AI cyber-attacks a critical threat, but CISO priorities are not changing yet, according to the latest ClubCISO research
A new cybersecurity report by ClubCISO in collaboration with Telstra Purple finds that despite significant concerns around the impending impact of AI cyberattacks on respondent organisations, many have not seen their priorities or investment plans change.
The report, informed by a survey of cybersecurity leaders across public and private sector organisations worldwide, emphasises that among the myriad risks vying for the CISO’s attention, AI cyber-attacks are not yet forcing a change of focus.
The majority (63%) of CISOs surveyed rate the severity of the threat posed to their businesses by AI cyber-attacks as critical or high, with 63% also suggesting that AI cyber-attacks will be extremely damaging to businesses. This underscores the urgent need for preparedness, as 62% agree that the industry is not equipped to deal with the threat. However, the emergence of AI has not altered the priorities of a significant chunk (40%) of respondents, and for more than three-quarters of respondents (77%), AI hasn’t triggered an increase or decrease in cybersecurity spending.
Despite all the buzz around AI and a cybersecurity skills gap, only 6% of CISOs are hiring more staff with the skill set to recognise the signs of AI cyber-attacks and only 7% are hiring staff with the skill set to use it in a defensive role.
The findings suggest that whilst AI cyber-attacks represent a significant risk, combatting them may not require a shift in priorities or a dramatic uplift in dedicated AI skills. CISOs are maintaining course on their resilience plans with perhaps some optimising of processes and existing capabilities.
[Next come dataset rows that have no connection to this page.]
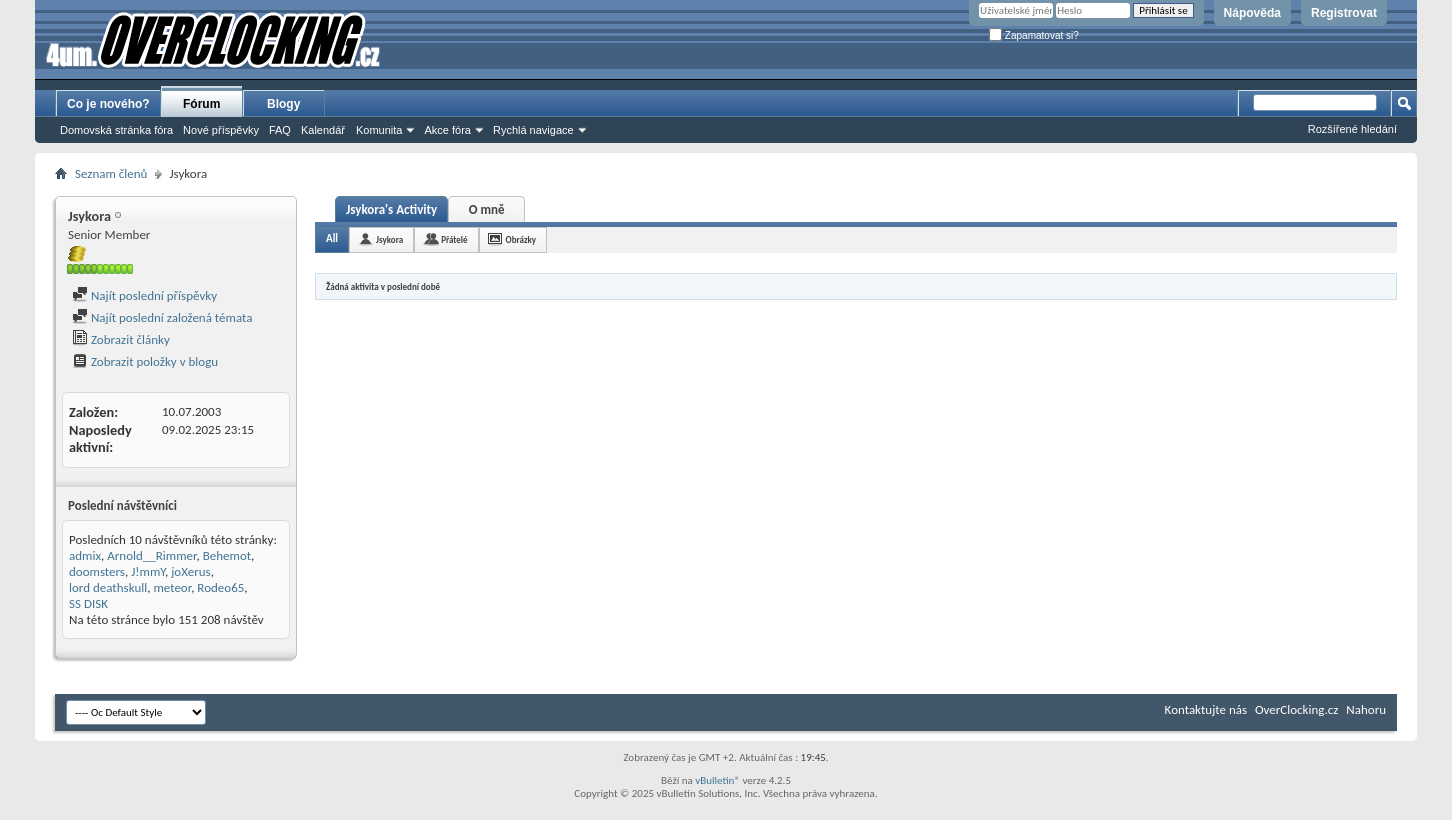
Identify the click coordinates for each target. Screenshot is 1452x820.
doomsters (97, 571)
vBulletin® (717, 780)
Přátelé (454, 239)
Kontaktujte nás (1206, 709)
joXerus (190, 571)
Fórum (201, 104)
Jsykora (389, 239)
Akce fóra (447, 130)
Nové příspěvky (221, 130)
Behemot (227, 555)
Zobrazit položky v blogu (145, 361)
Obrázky (521, 239)
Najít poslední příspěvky (144, 295)
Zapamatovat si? (1034, 35)
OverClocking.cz (1296, 709)
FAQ (280, 130)
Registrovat (1344, 13)
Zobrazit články (121, 339)
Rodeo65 (220, 587)
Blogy (283, 104)
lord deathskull (108, 587)
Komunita (379, 130)
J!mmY (148, 571)
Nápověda (1252, 13)
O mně (487, 209)
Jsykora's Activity (391, 209)
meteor (172, 587)
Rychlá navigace (533, 130)
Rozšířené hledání (1352, 129)
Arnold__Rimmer (151, 555)
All (332, 238)
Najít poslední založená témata (162, 317)
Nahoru (1366, 709)
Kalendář (323, 130)
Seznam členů (111, 173)
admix (85, 555)
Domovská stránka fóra (116, 130)
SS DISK (88, 603)
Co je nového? (108, 104)
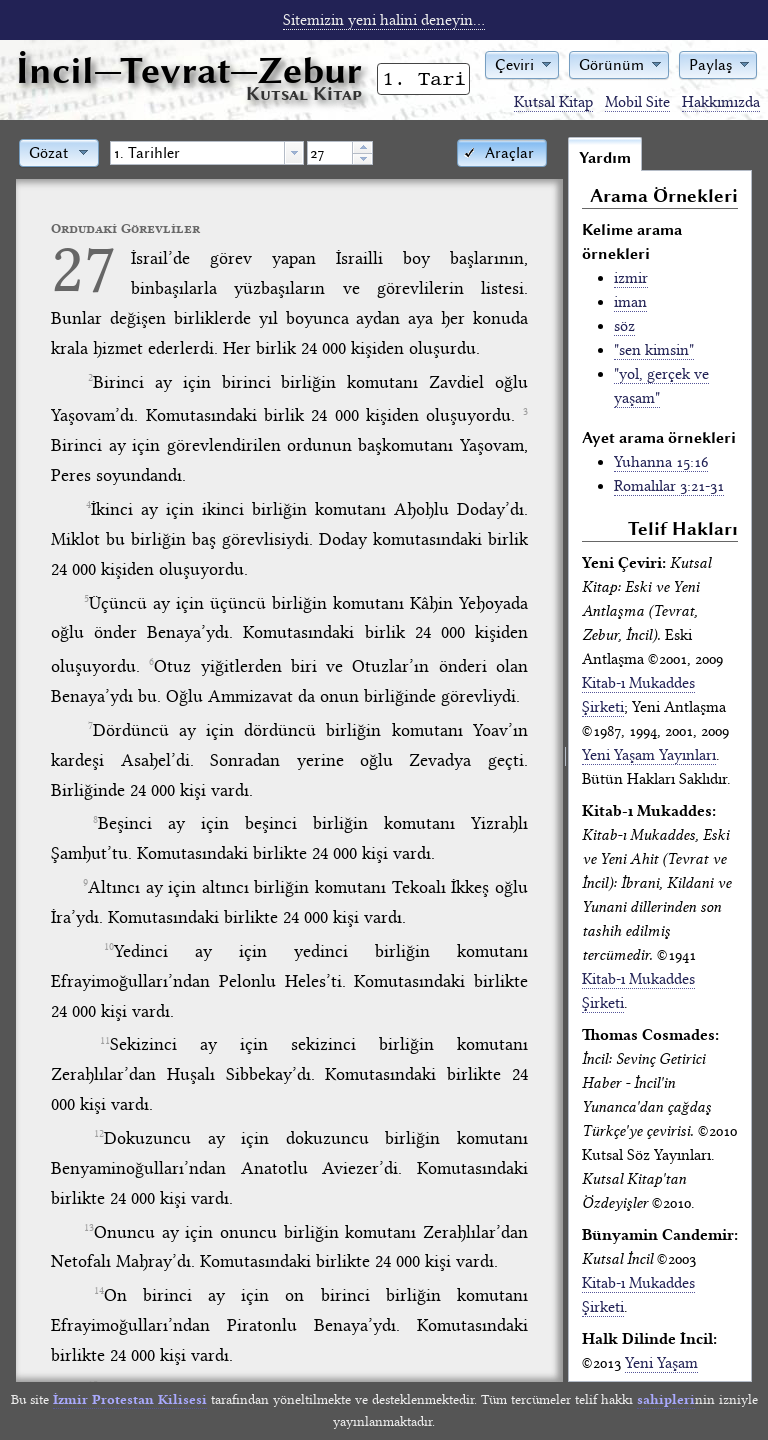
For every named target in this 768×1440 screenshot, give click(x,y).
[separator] (565, 759)
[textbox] (197, 153)
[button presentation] (294, 153)
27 (84, 268)
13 (89, 1228)
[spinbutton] (330, 153)
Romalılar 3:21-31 (669, 486)
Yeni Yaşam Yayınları (649, 755)
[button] (522, 63)
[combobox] (207, 153)
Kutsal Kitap (553, 102)
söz (624, 326)
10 (109, 947)
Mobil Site (637, 102)
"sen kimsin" (654, 350)
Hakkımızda (721, 102)
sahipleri (666, 1399)
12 (99, 1134)
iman (630, 302)
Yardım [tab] (605, 158)
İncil (189, 70)
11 (105, 1041)
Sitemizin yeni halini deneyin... (384, 20)
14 (99, 1291)
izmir (631, 278)
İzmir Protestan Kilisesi (130, 1399)
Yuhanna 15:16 (661, 462)
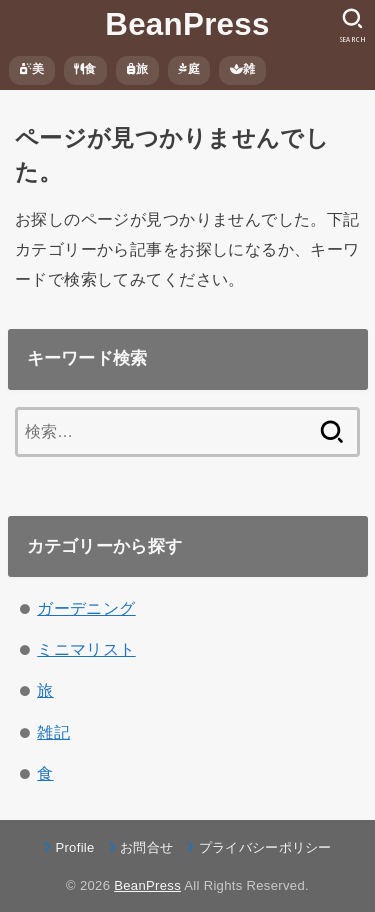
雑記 (53, 732)
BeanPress (187, 24)
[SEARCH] (352, 26)
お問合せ (146, 847)
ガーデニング (86, 608)
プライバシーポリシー (265, 847)
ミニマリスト (86, 649)
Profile (74, 847)
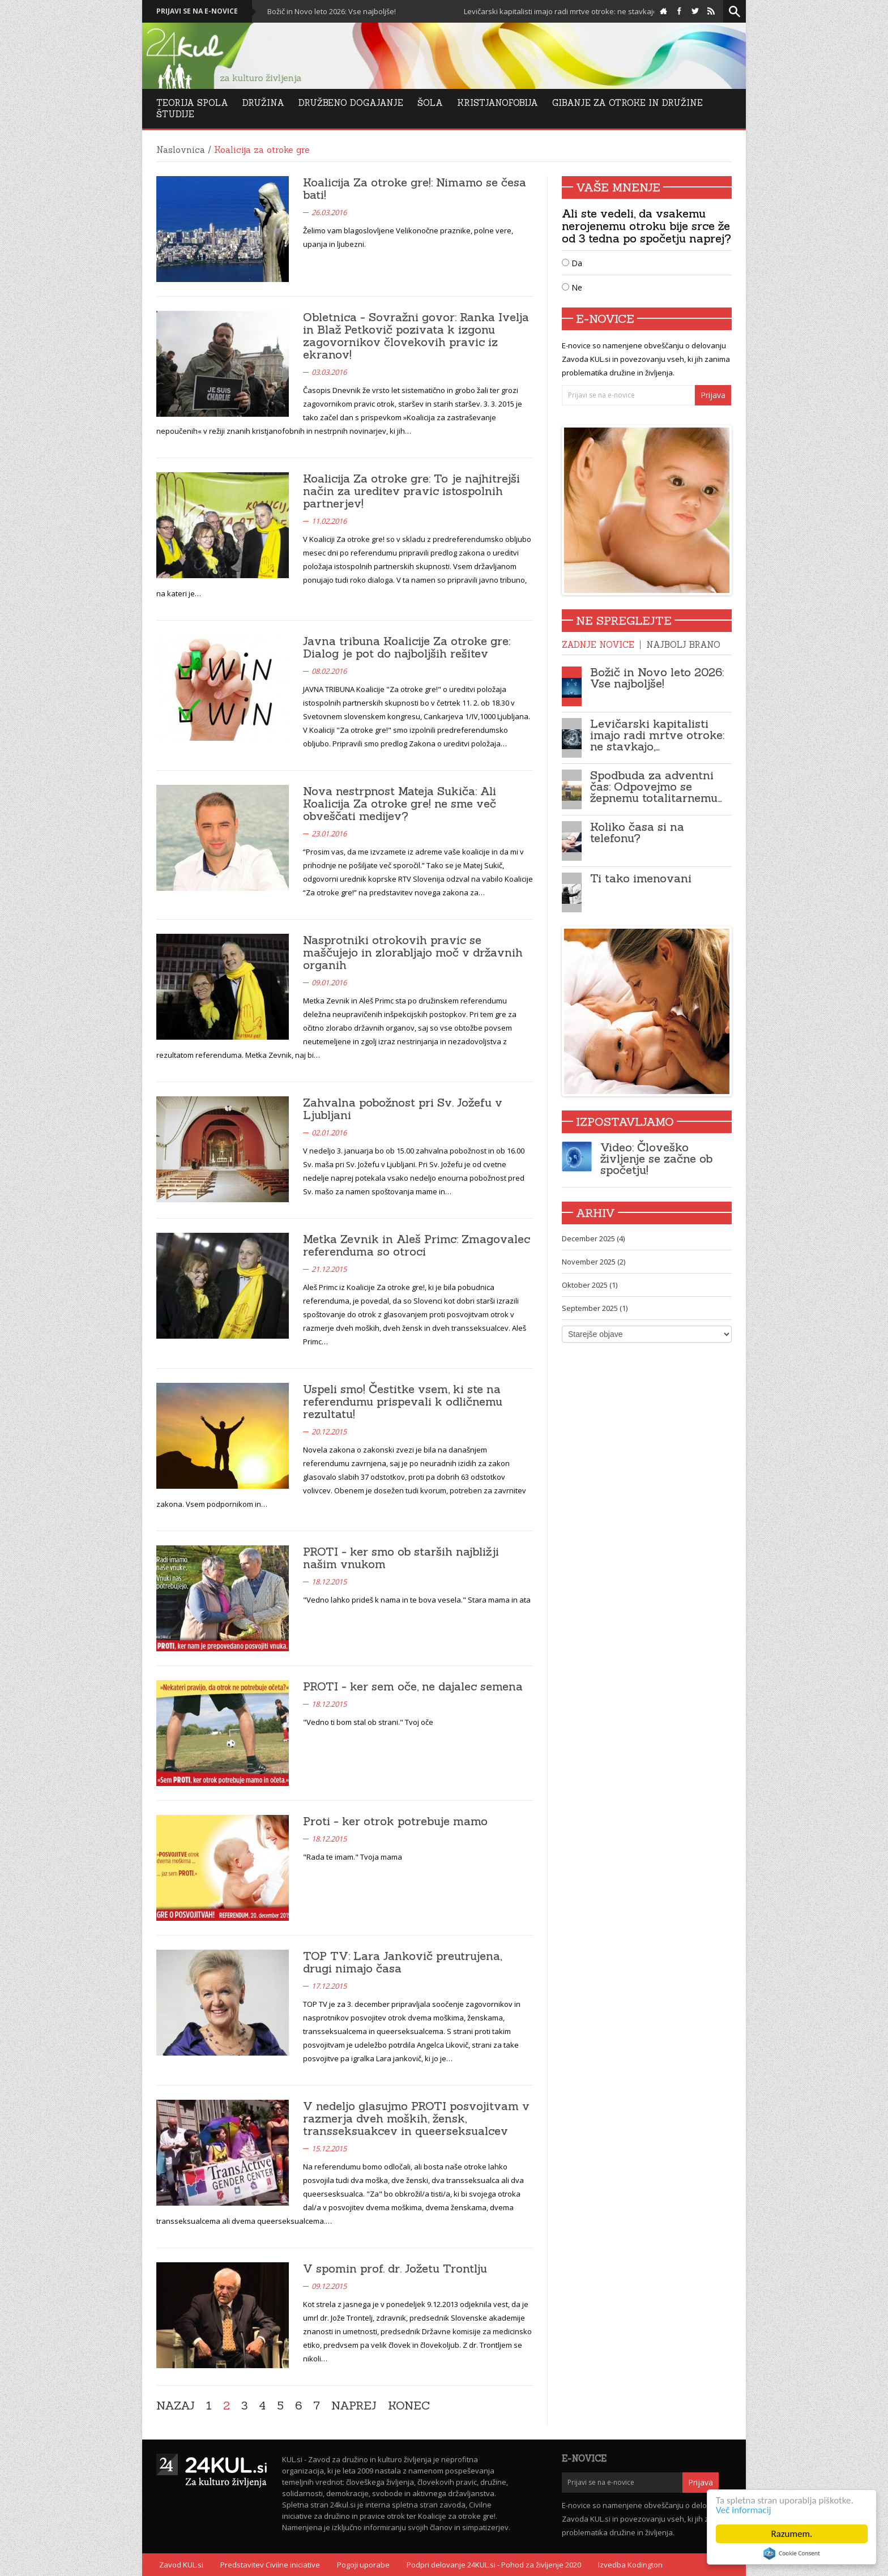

When asked to rank the severity of current threats to their organisations, ransomware came out on top with 67%, suggesting it represents a severe or very severe threat. Software supply chain/third-party risk (64%) and software vulnerabilities (59%) came in second and third as the biggest threat to respondent organisations today, ahead of AI cyber-attacks.
For those who are already taking some precautionary action against the threat of AI cyber-attacks:
-
41% say they are training staff to recognise and defend against AI cyber-attacks
-
31% suggest they are training staff to use AI in a defensive role
-
Only 30% say they have started investing in defensive AI technology
Commenting on the findings, Rob Robinson, Head of Telstra Purple EMEA, stewards of the ClubCISO community, said, “Our member survey highlights that, in contrast to some of the reporting we’ve seen around AI, CISOs are taking a measured, wait and see approach before making any significant investment decisions. While AI has the potential to augment a range of attack tactics, such as creating more compelling social engineering attacks, CISOs are more concerned with threats as they stand today”.
He continued, “We’ve seen CISOs evolve to become strategic conductors, rather than technology and domain experts, in the past few years. The emergence of AI and the threat it poses are clearly being balanced with a range of technology, skills, risk, and macro-economic factors.”